### Complete the following
• 1. In the description of the educational ARM libc, what makes the library suitable for bare metal execution on QEMU emulators or actual ARMv8 hardware?
• 2. Pick up the description of the educational ARM libc after its final sentence and continue it in the same style.

### Excerpt provided
····················

This is an educational libc implementation targeting ARMv8 32bit, specifically AArch32 with hard float ABI. The library delivers essential functionality including printf with format specifiers for strings, characters, pointers, unsigned and signed integers, and hex values, a free list malloc with mmap support, calloc and realloc, syscall wrappers, snprintf and vsnprintf for buffer bounded formatting, fprintf and fputs for direct fd writes, and complete startup code. It operates in freestanding environments that support Linux ARM syscalls via SVC 0, suitable for bare metal execution on QEMU emulators or actual ARMv8 hardware.

····················

### Supplied data
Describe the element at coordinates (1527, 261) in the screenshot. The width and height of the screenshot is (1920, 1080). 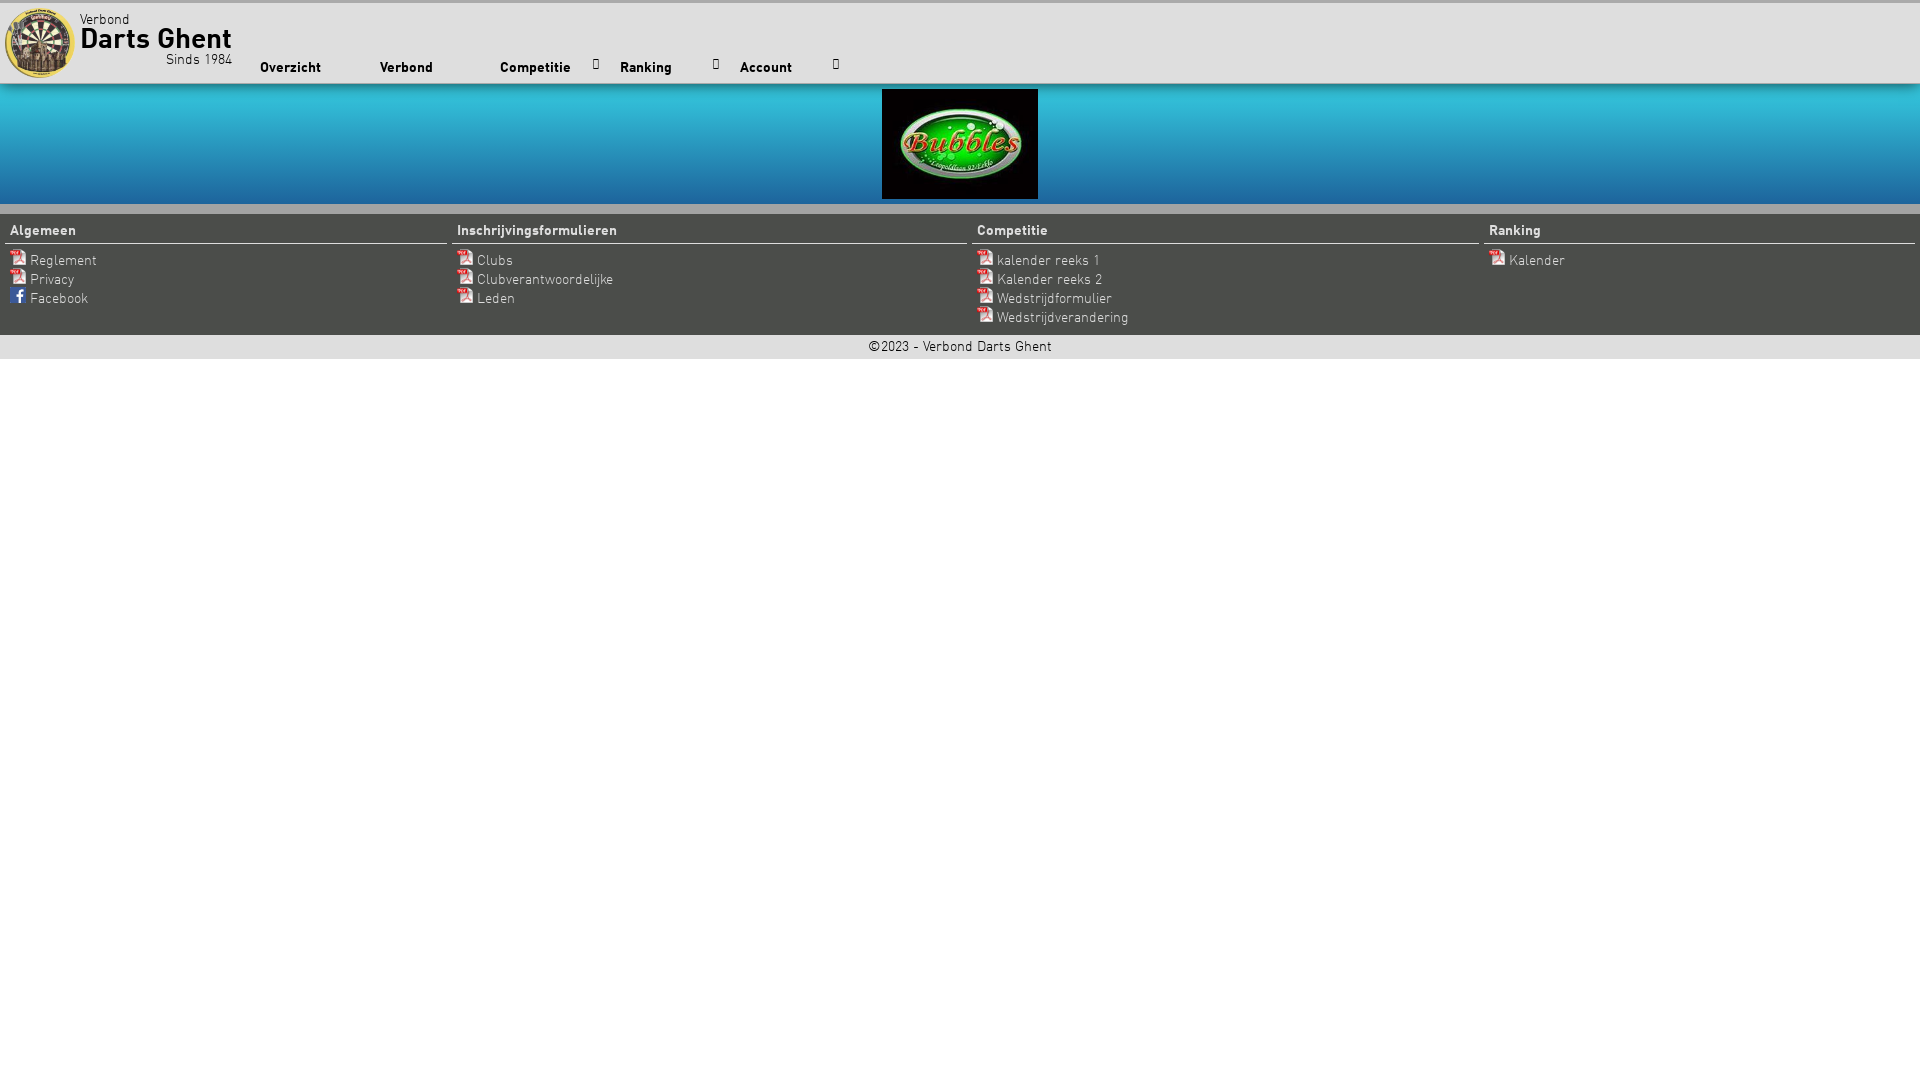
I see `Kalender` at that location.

····················

### Replies
• 1. The library runs in freestanding environments that support Linux ARM syscalls via SVC 0. That makes it suitable for bare metal execution on QEMU emulators or real ARMv8 hardware.

• 2.
Project Features

The implementation includes a fully functional printf supporting %s, %c, %p, %d, %u, %x, %X, and %% formats through a hand rolled vprintf parser. Integer to string conversion uses a 64 bit magic constant multiply (0xCCCCCCCDULL >> 35) for exact divide by 10 across all 32 bit values without hardware divide. Malloc uses an implicit free list (first fit) with 16 byte block headers, block splitting on allocation, lazy forward coalescing on the malloc walk, and calloc and realloc companions. Allocations of 128KB or larger bypass the sbrk heap entirely and are satisfied via mmap(MAP_ANONYMOUS), with munmap called on free to return pages directly to the OS. Syscalls handle errors by setting a global errno variable and returning -1. CRT0 startup code clears BSS, zeroes errno, initialises the heap base via brk(0), invokes main(), and executes sys_exit upon return. A custom linker script positions code at address 0x8000 with sections laid out contiguously. Stdout is line buffered with a 64 byte buffer, reducing syscall overhead from one call per character to one call per line.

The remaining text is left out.